Python step
As well as supporting CPython within RiskScape expressions, RiskScape also supports
a python() pipeline step that can process the entire dataset using CPython code. This feature supports being able
to use libraries like Pandas and Numpy across the whole dataset, rather than row at a time.
Note
In order to use the python step, you need to have the Beta plugin enabled and have configured RiskScape to use CPython.
The following table highlights some of the differences between a Python function and a Python pipeline step in RiskScape:
Python function |
Python step |
|---|---|
Executed for one row of data at a time |
Executed for the whole dataset at once |
Called from any RiskScape expression |
Called from |
Impractical to use with a Pandas Dataframe |
Integrates nicely with a Pandas Dataframe |
Intended for calculating a single loss/damage |
Intended for aggregated statistics, plots, outputs |
Note
This page is for advanced users experienced with writing pipeline code. If you are just looking for a simple way to process your data with Python, we recommend to start off looking at Python functions.
A loss statistics example
Consider the case where you want to use numpy to compute some loss statistics
(such as an Average Annual Loss, or AAL) from an event
loss table in RiskScape. Say we have a compute-aal.py file with the following skeleton Python code:
# some kind of pandas/numpy concoction
def compute_aal(dataframe):
aal = 0
# figure out aal properly somehow...
return aal
To integrate this code in to your pipeline you could add the following to your pipeline code:
event_loss
->
python(
script: 'compute-aal.py',
result-type: 'struct(aal: floating, peril: text)'
)
This would send all the tuples (rows of pipeline data) from the event_loss step in your pipeline to
the compute-aal.py script.
Then add to your compute-aal.py python script:
def function(rows):
# 1. construct a dataframe from all the rows
df = pd.DataFrame(rows)
# 2. call your aal function (from the first example)
aal_eq = compute_aal(df['eq_loss'])
# 3. return a result to riskscape
yield {'aal': aal_eq, 'peril': 'earthquake'}
Firstly, the script then turns all the rows of pipeline data in to a Pandas Dataframe,
and then secondly passes that Dataframe to your AAL Python function. Lastly, the function
‘yields’ the result as a dictionary - this dictionary will be converted back into a RiskScape pipeline tuple,
that will be output from the python() step.
This feature is not limited to returning a single result. The example can be adapted to return
multiple rows back to RiskScape, simply by adding more yield statements:
# 4. call your aal function (from the first example)
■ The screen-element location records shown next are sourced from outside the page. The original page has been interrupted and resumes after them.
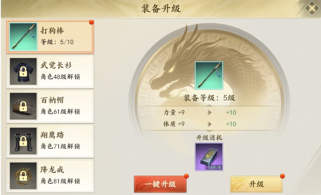Click the yellow 升级 button
The image size is (321, 195).
click(256, 184)
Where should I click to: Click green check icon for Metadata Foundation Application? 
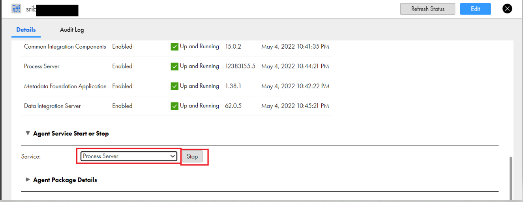coord(174,86)
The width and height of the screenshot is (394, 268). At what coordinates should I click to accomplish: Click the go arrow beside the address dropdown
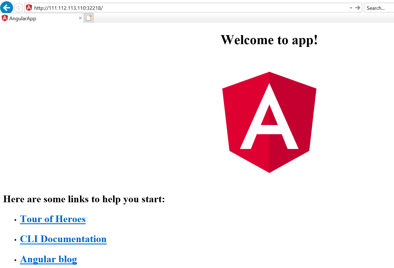(357, 8)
aal_flood = compute_aal(df['eq_flood'])
# 5. return a second result to riskscape
yield {'aal': aal_flood, 'peril': 'fluvial_flooding'}
Only once the final yield is called will the script finish.
Generator functions
RiskScape makes use of a feature of the Python language called
generator functions to support whole-dataset processing. Tuples come in to
the function using a generator function, and rows are sent back to RiskScape in the same way. For the most part, you
don’t need to know much about how these work, as long as you remember to return rows back to RiskScape using the yield
keyword instead of return.
Outputs
In addition to being able to process your data, CPython also has robust tools
for displaying it. For example, matplotlib allows you to easily make
plots and figures.
In order to ‘save’ a Python plot or figure as a model result, RiskScape provides a special
model_output(file_name) function that can be used in Python code that runs from a
python() pipeline step. Calling the model_output() function with a file name
registers that file with RiskScape. RiskScape then knows that it’s an output
file, and will move it to the output directory along with your other outputs
when the model completes.
You do not need to add anything to your pipeline file in order to register
additional outputs. In fact, if your Python file only registers outputs and
does not yield any rows, you can omit the result-type from the python step
definition.
For a worked example of using the python() step to produce a PDF report, see Creating custom model outputs with Python.
Sub-directories
RiskScape will move all registered outputs into a flat output directory. If you
register outputs that have the same name, but are in different directories
(e.g. flood/map.png and landslide/map.png) only the first can be moved to the output
directory (e.g. output/map.png), and the other output will be discarded.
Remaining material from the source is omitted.